→ Aim of the task:
Turn each line of the following material into an item of a numbered list, leaving out any blank lines.

** Begin **

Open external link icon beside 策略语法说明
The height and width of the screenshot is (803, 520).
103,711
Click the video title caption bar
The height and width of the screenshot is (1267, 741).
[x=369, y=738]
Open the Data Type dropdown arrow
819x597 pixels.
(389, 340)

** End **

→ Written answer:
1. Open external link icon beside 策略语法说明
2. The height and width of the screenshot is (803, 520).
3. 103,711
4. Click the video title caption bar
5. The height and width of the screenshot is (1267, 741).
6. [x=369, y=738]
7. Open the Data Type dropdown arrow
8. 819x597 pixels.
9. (389, 340)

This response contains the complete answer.